I'd cite Usenet as a fair example to back up your assertion. It isn't immediate, as with anything web-based, but being decentralised, there's no single point of failure, no company deciding arbitrarily to swivel their business model around (or go bust), and being fully standards-based, clients are available for just about anything with a keyboard, with whatever features a developer wants to include. Yet, it fell away in popularity quite drastically post-2000.

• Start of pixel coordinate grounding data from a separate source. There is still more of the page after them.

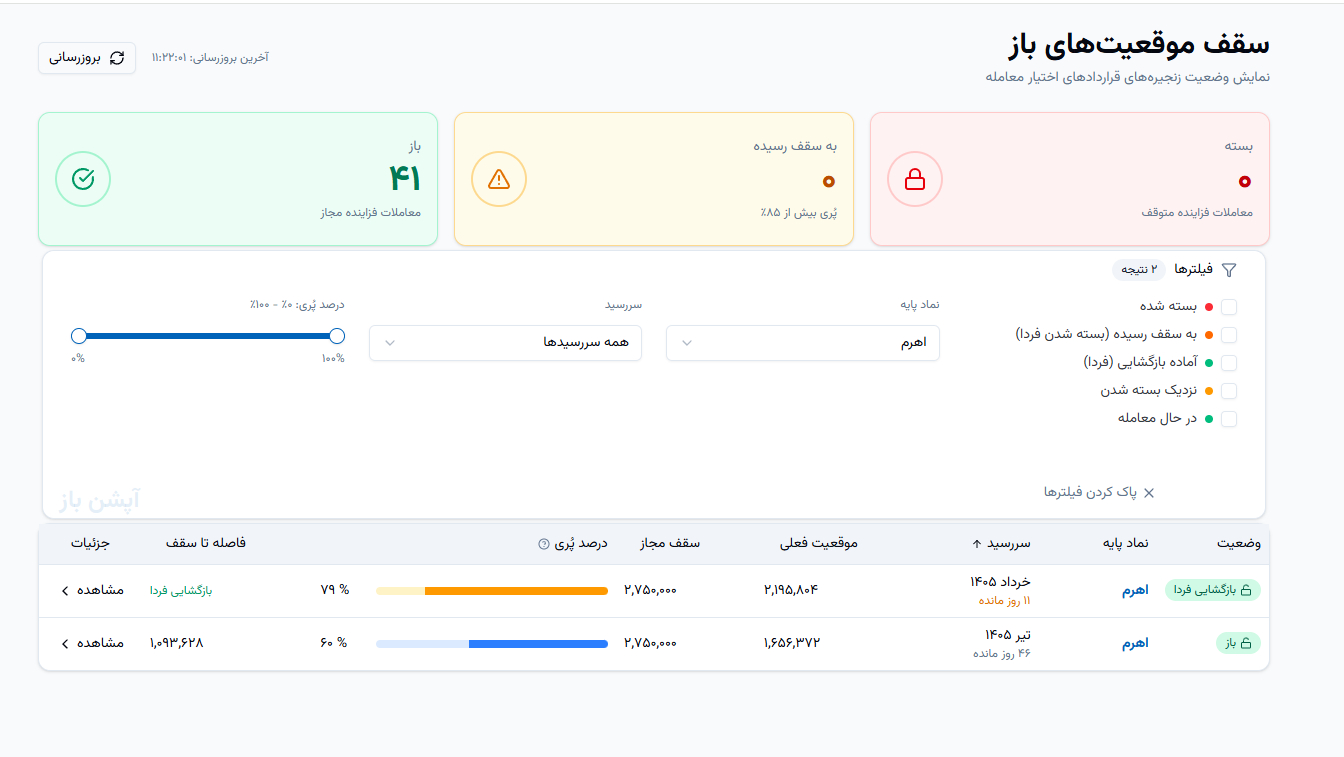
Task: Click the ۱۰۰٪ handle of درصد پُری slider
Action: point(337,336)
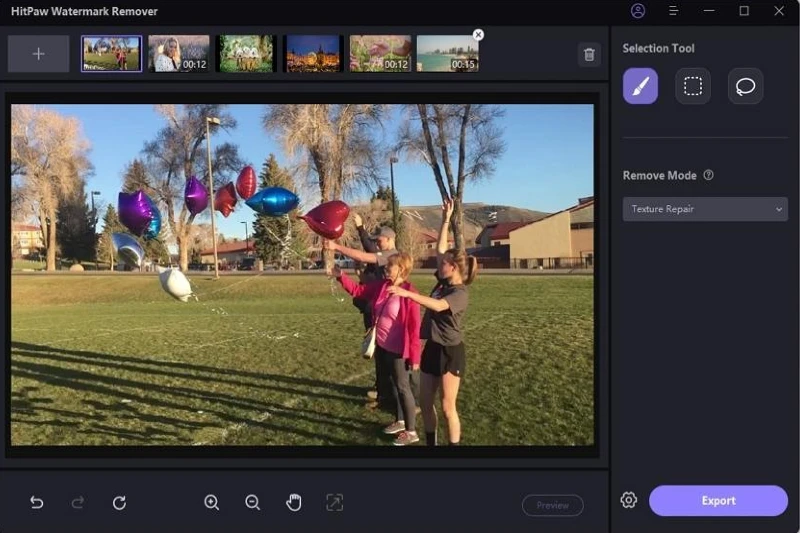
Task: Click the Remove Mode help icon
Action: 709,175
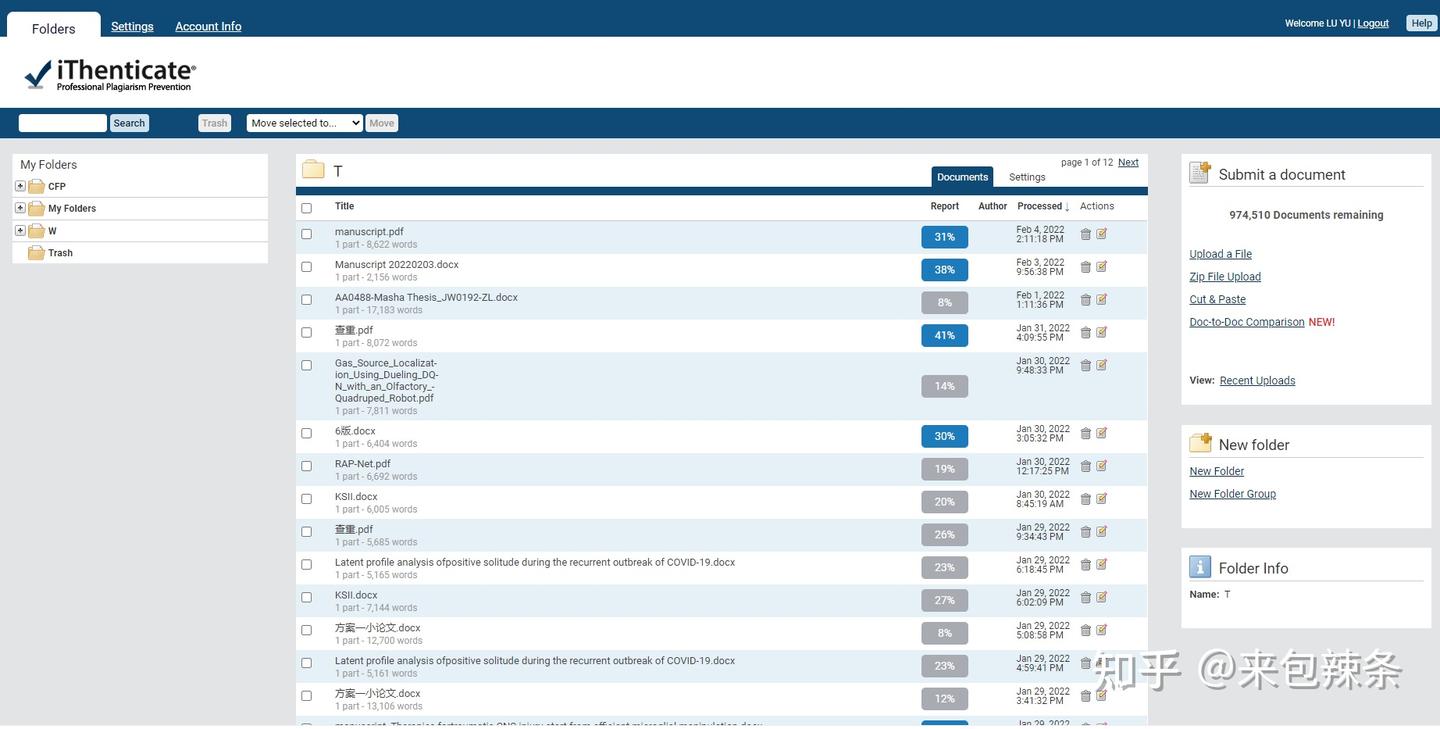
Task: Delete the RAP-Net.pdf document via trash icon
Action: coord(1085,466)
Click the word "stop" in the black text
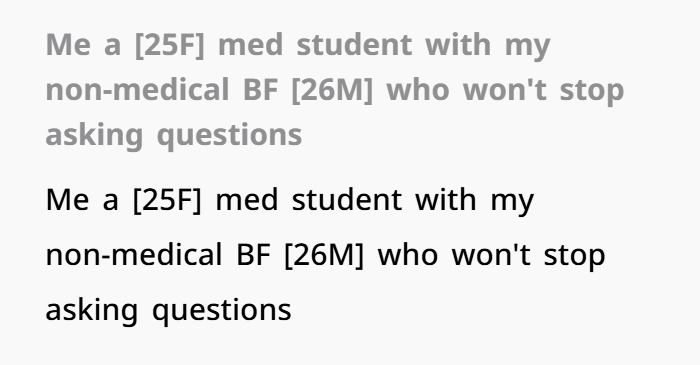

Myself, I find LJ the best option, with a reasonable (10K? I forget - it's been a while since I exceeded it =:) cap on reply sizes, full threading, bagfuls of icons, arbitrary restrictions on who can view an individual entry, and most importantly, some rather neat folk to natter and argue with. ^_^

(Oh, is that a new bug? Editing a comment - here, to remove a surplus "s" - reverted the icon to my default)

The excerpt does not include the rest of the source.